Aside from implications and a few slightly more robust jabs at the administration, most of the damning information Woodward provides is in the Epilogue. The Epilogue describes circumstances a year later, in early 2004. The mood of the book shifts as David Kay, Bush's chief weapons inspector in Iraq, announced in January that there were no WMD in Iraq, eliminating one major justification for the war. On finding out about this, Powell speculated that this new information may have changed the decision made, and this musing made it into the papers through an anonymous source. Powell then got a call from Condoleeza Rice, who upbraided an official 20 years her senior and fourth in line to the presidency. Powell knew the message came from Bush, but he still didn't like it. Powell also noted that Rice was actually more interested in "finding someone to blame for the airing of the problem than fixing it." In other words, Powell noted, the administration was saying it was time to "circle the wagons."

Unlike his boss, Powell has had second thoughts.
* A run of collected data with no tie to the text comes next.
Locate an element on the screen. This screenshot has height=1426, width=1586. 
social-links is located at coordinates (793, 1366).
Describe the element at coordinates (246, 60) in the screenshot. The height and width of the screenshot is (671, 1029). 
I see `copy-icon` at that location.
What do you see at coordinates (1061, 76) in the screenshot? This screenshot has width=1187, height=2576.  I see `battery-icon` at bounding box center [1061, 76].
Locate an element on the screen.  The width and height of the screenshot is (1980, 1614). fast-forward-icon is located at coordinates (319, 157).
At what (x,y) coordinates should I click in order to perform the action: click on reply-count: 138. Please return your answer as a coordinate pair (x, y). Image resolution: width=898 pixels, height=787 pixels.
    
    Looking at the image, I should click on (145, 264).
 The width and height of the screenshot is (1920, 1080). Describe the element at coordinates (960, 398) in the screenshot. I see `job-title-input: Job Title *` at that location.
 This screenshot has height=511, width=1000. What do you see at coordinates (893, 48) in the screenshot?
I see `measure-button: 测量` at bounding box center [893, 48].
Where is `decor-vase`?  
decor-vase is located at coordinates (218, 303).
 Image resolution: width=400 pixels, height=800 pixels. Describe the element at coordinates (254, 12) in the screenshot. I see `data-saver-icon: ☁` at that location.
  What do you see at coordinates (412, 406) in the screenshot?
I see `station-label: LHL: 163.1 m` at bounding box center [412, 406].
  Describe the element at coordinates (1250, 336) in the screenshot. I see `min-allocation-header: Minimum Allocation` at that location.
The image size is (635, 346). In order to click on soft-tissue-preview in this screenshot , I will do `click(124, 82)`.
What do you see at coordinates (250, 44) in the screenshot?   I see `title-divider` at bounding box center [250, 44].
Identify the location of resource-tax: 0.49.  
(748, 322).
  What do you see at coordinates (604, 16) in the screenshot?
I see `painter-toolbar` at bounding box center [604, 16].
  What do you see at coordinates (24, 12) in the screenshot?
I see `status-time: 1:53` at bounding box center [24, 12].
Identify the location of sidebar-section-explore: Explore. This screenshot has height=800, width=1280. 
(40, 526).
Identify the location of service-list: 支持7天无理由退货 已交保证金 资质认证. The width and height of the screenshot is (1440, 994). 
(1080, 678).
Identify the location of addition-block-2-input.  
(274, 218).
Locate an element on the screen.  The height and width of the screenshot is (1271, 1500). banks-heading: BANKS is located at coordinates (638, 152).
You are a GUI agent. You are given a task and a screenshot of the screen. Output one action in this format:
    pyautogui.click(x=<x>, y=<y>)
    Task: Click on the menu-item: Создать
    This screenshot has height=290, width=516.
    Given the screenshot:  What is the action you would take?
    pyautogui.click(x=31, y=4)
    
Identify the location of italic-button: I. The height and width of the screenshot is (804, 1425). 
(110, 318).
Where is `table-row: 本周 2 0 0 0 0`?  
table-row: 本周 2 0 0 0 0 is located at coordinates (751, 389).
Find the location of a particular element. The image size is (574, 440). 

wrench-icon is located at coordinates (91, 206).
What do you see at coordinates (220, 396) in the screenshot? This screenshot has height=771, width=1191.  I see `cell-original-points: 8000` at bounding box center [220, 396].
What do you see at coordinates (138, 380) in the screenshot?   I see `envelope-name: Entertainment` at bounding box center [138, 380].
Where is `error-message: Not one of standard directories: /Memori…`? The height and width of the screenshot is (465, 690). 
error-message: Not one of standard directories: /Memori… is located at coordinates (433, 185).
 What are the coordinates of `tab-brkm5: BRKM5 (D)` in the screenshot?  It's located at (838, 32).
According to the book, he, and virtually he alone, had doubts about the war. He had doubts about the quality of the intelligence and about the idea of invading. Powell is the hero of this book, the Man Who Spoke the Truth while others pretended not to see. Woodward tells us that, as the war planning had progressed, Powell felt that the easier the war looked, the less Rumsfeld, the Pentagon, and Franks worried about the aftermath. Powell also felt that, once Bush and Rumsfeld "had to live with the consequences of their Iraq decisions, they were becoming dangerously protective of those decisions." In short, Bush, Rumsfeld, and Cheney were not willing to face the truth.

After the war, right up to the present, Bush has been steadfast and adamant that he made the right decision, that he did the right thing. "I haven't suffered any doubt," Bush told Tony Blair, British Prime Minister and Bush's only significant ally in the war. In his press conference in May, Bush did not/could not answer when he was asked if he had made any mistakes. In another context, he recently told Joe Biden, Democratic Senator from Delaware, "at least I make strong decisions." Woodward quotes Rumsfeld as saying that Bush "carries his responsibilities well," meaning he doesn't seem to be plagued by the sort of second-guessing to which reflective people are prone when making life-and-death decisions. When presented with the evidence of no evidence of WMD, with the ties between Al Qaida and Saddam refuted, proponents of the war, Bush among them, state that the world is better off without Saddam Hussein. This is undoubtedly true, but it's also beside the point.

And this is the crux of the book, and why it deserves much of the attention it has been given. The Iraq War began in controversy, and that controversy has not abated. Reasonable people still disagree on whether the war was justified, whether Bush, Cheney, Rumsfeld, and the rest lied to America, or at least, whether they misrepresented their case. This importance of this book is not how it stacks up as a work of literature, but whether it helps answer these questions. The book, in short, is relevant to the political discussion. It is important. It has something to say about the approaching election and whether the current administration suffers from a fatal credibility problem. Is the book for or against? I believe the overall tone and presentation argues against Bush, but the President of the United States does not agree with me. Who's right? It's trite, but the only way to answer this is to read the book for yourself. It won't be the most exciting thing you'll read this year, but it may be the most important. Just be prepared: the book may affect the way you vote this November.